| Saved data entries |
▬▬▬▬▬▬
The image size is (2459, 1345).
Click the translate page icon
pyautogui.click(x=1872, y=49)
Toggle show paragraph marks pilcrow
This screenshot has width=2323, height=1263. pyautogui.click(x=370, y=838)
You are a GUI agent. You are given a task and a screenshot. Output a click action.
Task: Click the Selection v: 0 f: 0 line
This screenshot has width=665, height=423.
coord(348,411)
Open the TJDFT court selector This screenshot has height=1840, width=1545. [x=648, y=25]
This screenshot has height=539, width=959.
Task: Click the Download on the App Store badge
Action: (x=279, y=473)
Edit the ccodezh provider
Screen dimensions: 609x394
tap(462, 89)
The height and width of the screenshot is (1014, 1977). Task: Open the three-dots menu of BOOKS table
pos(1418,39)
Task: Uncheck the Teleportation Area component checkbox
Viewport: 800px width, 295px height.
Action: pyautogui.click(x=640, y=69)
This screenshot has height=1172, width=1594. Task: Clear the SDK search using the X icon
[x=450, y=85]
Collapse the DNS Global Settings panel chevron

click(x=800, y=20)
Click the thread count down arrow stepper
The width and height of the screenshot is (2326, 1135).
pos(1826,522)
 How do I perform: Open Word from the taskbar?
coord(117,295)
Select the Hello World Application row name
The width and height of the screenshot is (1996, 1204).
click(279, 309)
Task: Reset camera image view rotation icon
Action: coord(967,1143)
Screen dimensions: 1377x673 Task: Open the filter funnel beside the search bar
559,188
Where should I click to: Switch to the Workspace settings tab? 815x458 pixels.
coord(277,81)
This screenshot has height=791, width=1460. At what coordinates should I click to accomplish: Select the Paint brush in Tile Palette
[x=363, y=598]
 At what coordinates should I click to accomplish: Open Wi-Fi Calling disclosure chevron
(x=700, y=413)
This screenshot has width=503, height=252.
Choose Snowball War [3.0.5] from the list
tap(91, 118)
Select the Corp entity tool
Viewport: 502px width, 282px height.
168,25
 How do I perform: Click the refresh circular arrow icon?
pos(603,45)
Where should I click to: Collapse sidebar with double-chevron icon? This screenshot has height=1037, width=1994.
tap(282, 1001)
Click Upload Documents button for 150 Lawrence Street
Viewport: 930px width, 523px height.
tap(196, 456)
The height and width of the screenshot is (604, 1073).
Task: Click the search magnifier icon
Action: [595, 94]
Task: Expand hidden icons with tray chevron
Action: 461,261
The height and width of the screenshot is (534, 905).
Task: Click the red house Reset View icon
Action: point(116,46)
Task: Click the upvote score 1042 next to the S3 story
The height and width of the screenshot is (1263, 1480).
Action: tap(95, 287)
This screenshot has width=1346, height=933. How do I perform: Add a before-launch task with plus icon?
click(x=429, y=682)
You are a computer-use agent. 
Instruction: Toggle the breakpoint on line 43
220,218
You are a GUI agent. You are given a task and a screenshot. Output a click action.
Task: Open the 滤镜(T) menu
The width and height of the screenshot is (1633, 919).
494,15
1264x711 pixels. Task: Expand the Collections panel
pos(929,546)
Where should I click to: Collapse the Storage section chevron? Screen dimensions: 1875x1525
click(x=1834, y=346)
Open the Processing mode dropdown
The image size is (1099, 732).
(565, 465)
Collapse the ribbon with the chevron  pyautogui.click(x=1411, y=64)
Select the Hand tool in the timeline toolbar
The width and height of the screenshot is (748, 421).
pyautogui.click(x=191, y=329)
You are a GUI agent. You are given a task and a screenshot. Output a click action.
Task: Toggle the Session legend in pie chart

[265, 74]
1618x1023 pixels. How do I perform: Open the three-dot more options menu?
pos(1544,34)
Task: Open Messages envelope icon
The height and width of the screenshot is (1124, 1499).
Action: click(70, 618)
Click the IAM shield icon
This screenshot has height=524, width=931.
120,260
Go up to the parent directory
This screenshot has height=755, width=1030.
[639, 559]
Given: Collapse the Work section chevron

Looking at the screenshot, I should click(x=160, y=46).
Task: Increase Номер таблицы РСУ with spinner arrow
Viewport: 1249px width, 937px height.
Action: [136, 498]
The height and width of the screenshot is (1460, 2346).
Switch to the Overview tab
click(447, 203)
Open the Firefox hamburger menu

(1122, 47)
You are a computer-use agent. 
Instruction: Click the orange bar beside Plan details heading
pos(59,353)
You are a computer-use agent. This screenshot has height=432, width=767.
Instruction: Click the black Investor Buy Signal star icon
▬▬▬▬▬▬
Using the data above, reproduce exactly the lines from the line that contains "Edit the ccodezh provider" through the line that contains "Task: Uncheck the", including both.

| Answer to the exercise |
Edit the ccodezh provider
Screen dimensions: 609x394
tap(462, 89)
The height and width of the screenshot is (1014, 1977). Task: Open the three-dots menu of BOOKS table
pos(1418,39)
Task: Uncheck the Teleportation Area component checkbox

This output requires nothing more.